(Stored items)
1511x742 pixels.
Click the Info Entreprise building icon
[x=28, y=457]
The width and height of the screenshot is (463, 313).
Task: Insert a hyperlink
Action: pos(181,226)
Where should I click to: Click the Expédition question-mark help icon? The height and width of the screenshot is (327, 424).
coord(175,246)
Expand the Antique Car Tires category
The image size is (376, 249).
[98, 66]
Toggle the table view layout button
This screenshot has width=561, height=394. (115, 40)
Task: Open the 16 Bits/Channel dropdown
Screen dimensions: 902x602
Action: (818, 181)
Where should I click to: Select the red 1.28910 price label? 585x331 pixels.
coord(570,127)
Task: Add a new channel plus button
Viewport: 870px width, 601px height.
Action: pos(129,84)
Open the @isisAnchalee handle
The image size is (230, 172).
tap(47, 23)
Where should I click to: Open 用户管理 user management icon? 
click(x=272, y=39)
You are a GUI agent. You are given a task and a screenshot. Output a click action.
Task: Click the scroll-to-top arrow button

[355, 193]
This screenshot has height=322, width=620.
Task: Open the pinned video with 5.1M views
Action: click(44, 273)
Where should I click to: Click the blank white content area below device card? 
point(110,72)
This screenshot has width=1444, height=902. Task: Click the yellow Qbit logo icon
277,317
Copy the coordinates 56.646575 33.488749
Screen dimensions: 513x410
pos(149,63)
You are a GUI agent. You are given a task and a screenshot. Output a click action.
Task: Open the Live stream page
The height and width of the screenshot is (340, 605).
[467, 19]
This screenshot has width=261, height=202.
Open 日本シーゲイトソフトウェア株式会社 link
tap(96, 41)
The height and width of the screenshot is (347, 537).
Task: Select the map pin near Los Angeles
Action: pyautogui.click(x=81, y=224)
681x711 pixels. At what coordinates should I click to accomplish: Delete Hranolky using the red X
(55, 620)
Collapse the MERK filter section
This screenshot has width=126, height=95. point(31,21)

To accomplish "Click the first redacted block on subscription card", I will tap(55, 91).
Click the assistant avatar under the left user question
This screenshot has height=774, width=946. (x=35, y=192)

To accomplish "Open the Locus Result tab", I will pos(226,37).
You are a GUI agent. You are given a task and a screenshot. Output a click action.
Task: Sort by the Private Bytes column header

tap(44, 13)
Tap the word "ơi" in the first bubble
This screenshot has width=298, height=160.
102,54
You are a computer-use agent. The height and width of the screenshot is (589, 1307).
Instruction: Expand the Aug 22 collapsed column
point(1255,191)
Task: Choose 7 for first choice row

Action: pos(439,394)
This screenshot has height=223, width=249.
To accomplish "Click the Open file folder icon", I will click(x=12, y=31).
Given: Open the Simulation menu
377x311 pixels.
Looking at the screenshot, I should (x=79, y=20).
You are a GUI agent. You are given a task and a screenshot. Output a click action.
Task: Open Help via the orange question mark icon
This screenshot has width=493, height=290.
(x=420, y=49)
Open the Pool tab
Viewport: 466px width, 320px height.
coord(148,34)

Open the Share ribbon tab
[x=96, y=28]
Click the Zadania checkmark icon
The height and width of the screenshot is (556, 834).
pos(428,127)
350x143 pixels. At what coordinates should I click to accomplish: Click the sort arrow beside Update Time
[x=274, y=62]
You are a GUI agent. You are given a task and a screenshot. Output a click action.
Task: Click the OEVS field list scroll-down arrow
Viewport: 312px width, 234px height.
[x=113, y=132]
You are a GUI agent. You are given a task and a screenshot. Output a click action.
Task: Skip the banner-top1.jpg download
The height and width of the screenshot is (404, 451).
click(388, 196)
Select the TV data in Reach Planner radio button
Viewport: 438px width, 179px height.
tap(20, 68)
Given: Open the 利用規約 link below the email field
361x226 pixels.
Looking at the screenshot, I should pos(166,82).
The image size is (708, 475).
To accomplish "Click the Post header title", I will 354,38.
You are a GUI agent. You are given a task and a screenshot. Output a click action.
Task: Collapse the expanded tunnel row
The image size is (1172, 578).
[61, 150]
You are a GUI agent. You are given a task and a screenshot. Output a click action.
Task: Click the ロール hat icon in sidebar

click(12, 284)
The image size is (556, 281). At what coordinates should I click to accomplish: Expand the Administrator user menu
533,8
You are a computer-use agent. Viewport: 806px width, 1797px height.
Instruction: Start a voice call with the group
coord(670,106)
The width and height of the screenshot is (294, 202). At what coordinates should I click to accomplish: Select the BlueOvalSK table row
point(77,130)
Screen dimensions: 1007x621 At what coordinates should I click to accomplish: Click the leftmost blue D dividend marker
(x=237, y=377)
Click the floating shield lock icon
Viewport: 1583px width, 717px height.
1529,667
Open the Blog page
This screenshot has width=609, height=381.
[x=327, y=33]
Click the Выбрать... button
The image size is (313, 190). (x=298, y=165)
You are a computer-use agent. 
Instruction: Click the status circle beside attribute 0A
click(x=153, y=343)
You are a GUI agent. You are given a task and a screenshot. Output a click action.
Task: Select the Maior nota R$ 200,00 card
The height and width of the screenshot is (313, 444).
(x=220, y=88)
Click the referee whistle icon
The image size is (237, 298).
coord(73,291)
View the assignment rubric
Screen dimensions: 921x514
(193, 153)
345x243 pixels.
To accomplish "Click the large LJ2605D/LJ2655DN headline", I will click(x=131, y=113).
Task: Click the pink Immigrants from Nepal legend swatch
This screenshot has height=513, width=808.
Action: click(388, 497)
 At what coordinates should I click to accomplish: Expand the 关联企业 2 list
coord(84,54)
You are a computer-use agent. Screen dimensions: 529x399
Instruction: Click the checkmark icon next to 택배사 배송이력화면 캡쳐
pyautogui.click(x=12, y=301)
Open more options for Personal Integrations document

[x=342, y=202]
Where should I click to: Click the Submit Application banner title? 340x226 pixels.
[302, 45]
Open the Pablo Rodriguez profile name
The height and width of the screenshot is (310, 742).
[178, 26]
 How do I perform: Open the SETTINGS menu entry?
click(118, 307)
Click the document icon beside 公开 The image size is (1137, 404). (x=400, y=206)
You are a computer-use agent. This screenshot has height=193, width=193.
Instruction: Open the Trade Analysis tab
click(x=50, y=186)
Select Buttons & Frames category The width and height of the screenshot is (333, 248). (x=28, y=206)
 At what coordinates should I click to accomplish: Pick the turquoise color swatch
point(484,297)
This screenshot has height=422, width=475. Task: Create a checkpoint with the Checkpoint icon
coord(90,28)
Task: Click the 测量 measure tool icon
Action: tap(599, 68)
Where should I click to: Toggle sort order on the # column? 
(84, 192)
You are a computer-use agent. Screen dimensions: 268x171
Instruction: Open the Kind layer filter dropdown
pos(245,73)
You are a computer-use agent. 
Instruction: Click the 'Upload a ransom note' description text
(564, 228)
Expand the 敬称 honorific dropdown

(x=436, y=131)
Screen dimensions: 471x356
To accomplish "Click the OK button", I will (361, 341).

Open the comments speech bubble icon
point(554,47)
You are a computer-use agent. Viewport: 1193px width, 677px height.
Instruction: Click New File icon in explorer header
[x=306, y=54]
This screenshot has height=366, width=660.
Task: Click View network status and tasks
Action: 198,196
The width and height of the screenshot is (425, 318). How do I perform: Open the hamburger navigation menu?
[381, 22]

## Exercise
The entries above hold the needed span. Transcribe exactly the lines from the one with "This screenshot has width=1444, height=902." to the one with "Task: Open the Live stream page", both included.

## Worked solution
This screenshot has width=1444, height=902. Task: Click the yellow Qbit logo icon
277,317
Copy the coordinates 56.646575 33.488749
Screen dimensions: 513x410
pos(149,63)
You are a GUI agent. You are given a task and a screenshot. Output a click action.
Task: Open the Live stream page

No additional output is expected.